- _Task prompt_:
Copy everything from the line containing "Open search with" down to the line containing "Action: (611, 748)", unchanged.

○ ○ ○ ○ ○

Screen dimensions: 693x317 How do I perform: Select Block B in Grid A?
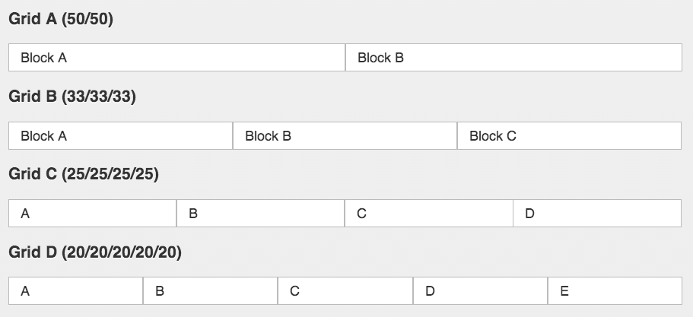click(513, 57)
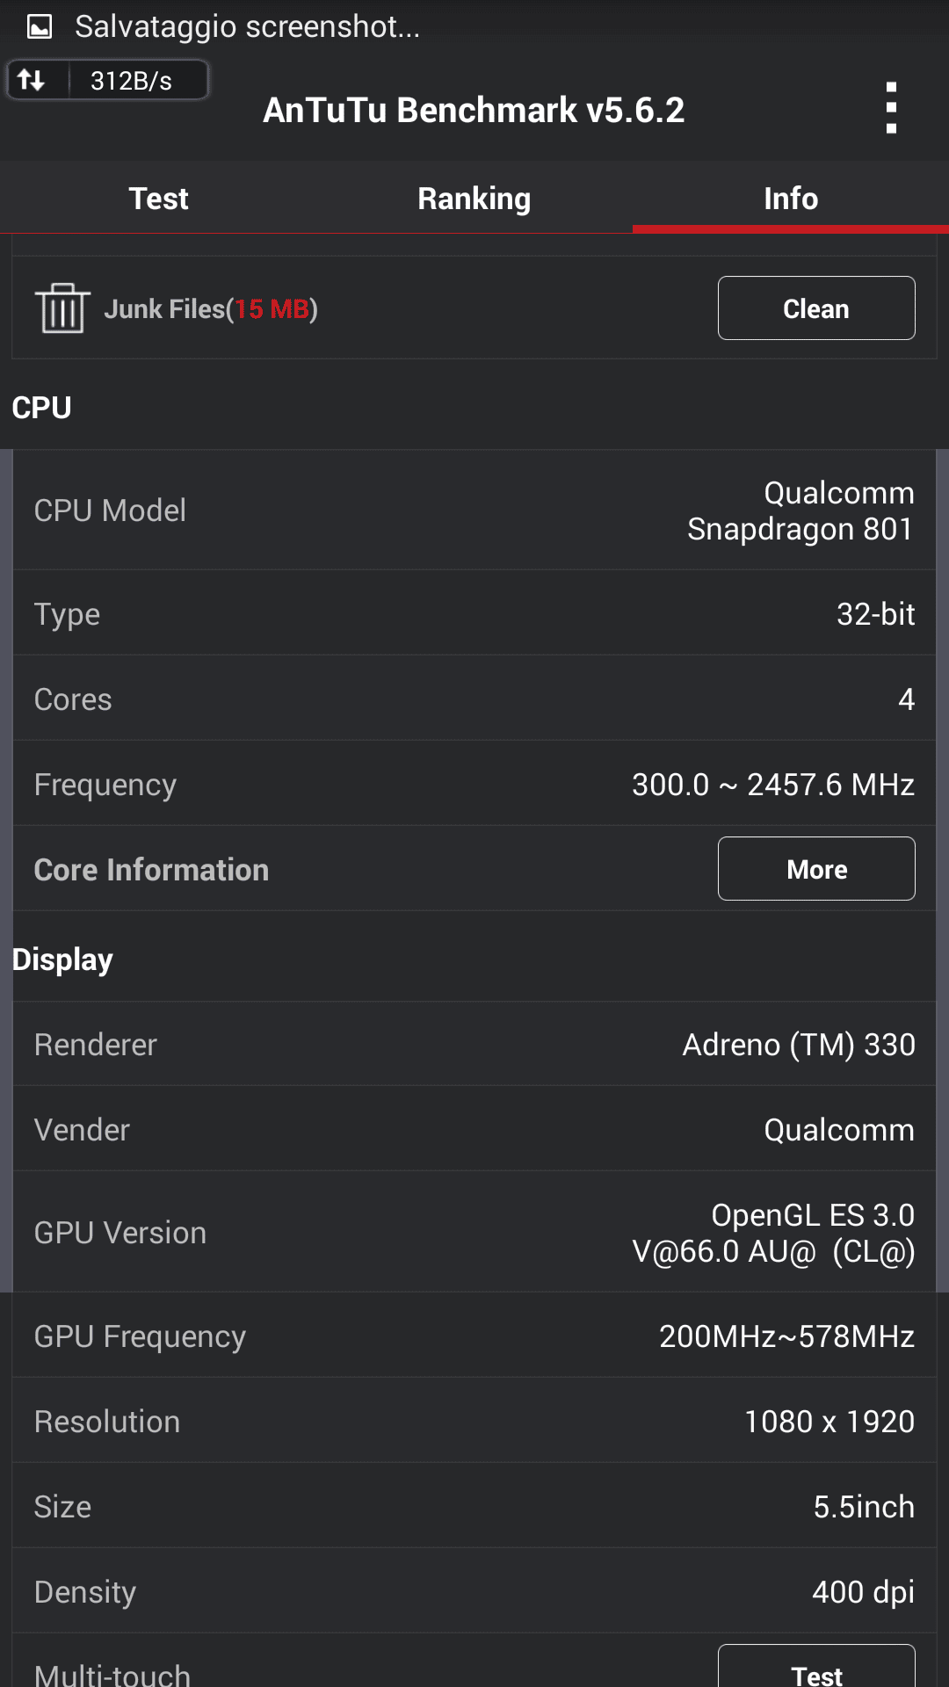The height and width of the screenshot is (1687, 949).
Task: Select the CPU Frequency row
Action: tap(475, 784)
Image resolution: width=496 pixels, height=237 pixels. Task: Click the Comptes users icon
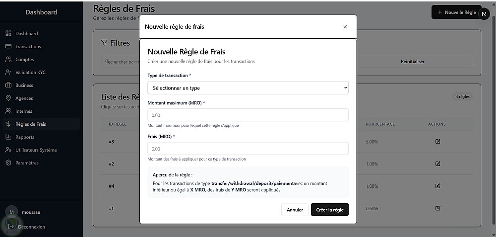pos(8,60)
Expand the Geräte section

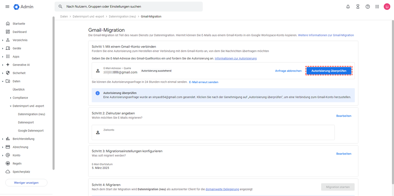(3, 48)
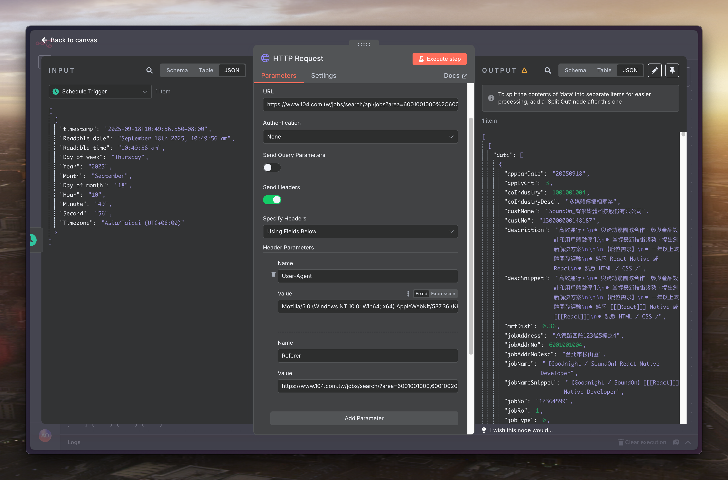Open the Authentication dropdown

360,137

○ ○ ○ ○ ○

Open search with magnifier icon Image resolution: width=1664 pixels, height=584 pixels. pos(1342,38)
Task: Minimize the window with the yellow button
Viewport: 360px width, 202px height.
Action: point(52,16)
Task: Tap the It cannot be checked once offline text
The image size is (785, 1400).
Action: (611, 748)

○ ○ ○ ○ ○

- _Answer to the problem_:
Open search with magnifier icon Image resolution: width=1664 pixels, height=584 pixels. pos(1342,38)
Task: Minimize the window with the yellow button
Viewport: 360px width, 202px height.
Action: point(52,16)
Task: Tap the It cannot be checked once offline text
The image size is (785, 1400).
Action: (611, 748)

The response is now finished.